When I had talked and dreamed and conspired to return to Amestris it was a goal. There was distance to surmount between this place and time called Deutschland, or Germany, 1923, and my home. Telling Alfons stories about mine and Al's adventures reminded me why I was working so hard to pound obscure theory into my head until dawn, why I was an alien wandering an alien land, and distracted me from the growing fear that I had been relegated to some private hell or self-delusion for daring to attempt what belonged to gods and the Gate, not once but twice. I was chalking it all in my mind with Alfons as my slate, determined not to lose the life I remembered living, whether it was real or not, holding it before me like my dreams of the Stone.

Why Alfons put up with me I'll never understand.

Al tensed abruptly and stopped, bringing me out of my head to face whatever was happening. Suddenly I was aware of some very bad German being gabbled at me. English accent, it sounded like. I squinted at what appeared to be two men who were looking straight back at us appraisingly, which turned into a limp-haired, balding fat man and a kid, or nearly a kid, thin and gangly and taller than me. Everyone's bloody taller than me, I thought bitterly. Al in his thirteen-year-old body stood only a little shorter than I did now, and I was nearly nineteen. It was damned unfair. The kid's hair was thinning too, though, young as he was. That made me feel a little better.

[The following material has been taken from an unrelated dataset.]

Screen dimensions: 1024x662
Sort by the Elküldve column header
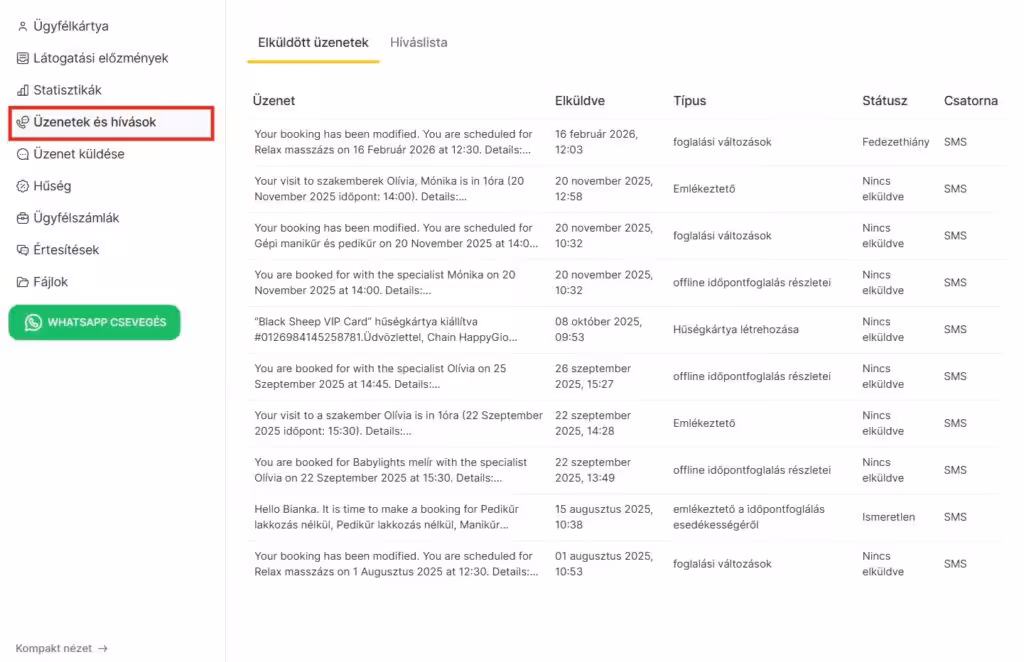(579, 101)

"The hell do you want?" I snarled at them in German, straightening up. I kept my left hand on Al's shoulder as I leaned away from him. My other hand was clumsier, but I felt it catch on the weight inside my coat pocket. I closed my fingers on it and gave the pair a smile. There was no way I could take them now, drunk as I was. But I wasn't about to let them know that.

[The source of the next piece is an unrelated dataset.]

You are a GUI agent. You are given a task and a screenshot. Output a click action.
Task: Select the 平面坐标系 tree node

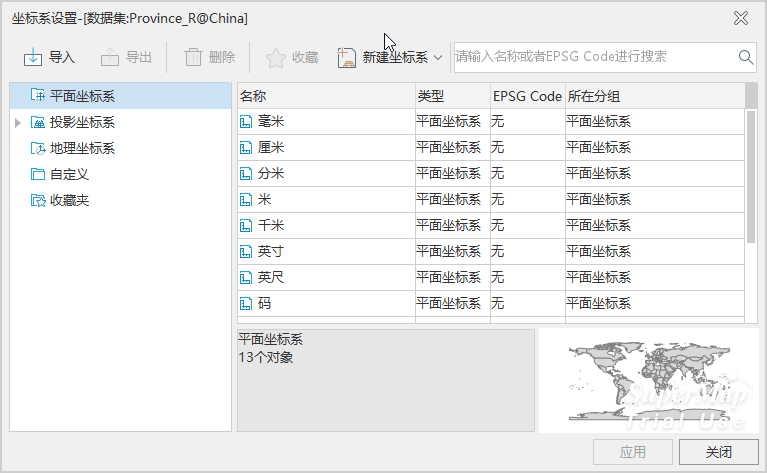click(81, 96)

They got the tone, though I doubt they understood. They babbled more unintelligible words. They pointed at Al, then pointed to themselves, held up several banknotes, then pointed at me.

Thankfully, I didn't fall over when I whipped the knife out and pointed it right back at them. I was confident that this would indicate "no" in any language, but I made sure they got the message. "Bugger off."

"English," the gawky kid noted my accent. I didn't correct him, but the other man pointed at my dockworker's clothes. "Naw, 'ee's nothin', he's as broke as Horseface Dick." The man gave me a limp smile. His teeth were yellow. "You sell us the boy, little man, Johnny Poole'll treat him allright. I've got a whole fifteen pounds here for him."

Little? I'll show you little, you fat bastard. Fifteen pounds was a damn fortune in that miserable alley, or near enough. Fifteen pounds in a filthy fist gave me a great idea. I turned slowly to Al, who had been watching the men steadily, waiting for them to make a move, and said, "Sure, why not?" When Al rounded on me in shock, I blinked at him innocently. "We need the money," I said reasonably. Then I winked, and smiled with the half of my face that the pair couldn't see. I saw him get it. He looked like he wanted to argue … but then his shoulders slumped. "All right," he said softly, adding for the duo's benefit. "We do need the money." Resignedly, he shuffled over to them, me trailing behind him…

The struggle was largely a blur, but I remember putting my knife through the toe of a boot, then squealing, and the smell of someone pissing themselves. Al did the brunt of the work; his strikes were soundless, but the meaty thumps the two made when they hit the pavement was music to my ears. I sat on the senseless fat man while I went through his pockets.

"And you say I don't let you do anything," I reproached my little brother. Al wrinkled his nose, lifted an eyebrow…but he smiled all the same.

I smiled back. Nothing could defeat the two of us. We would be all right.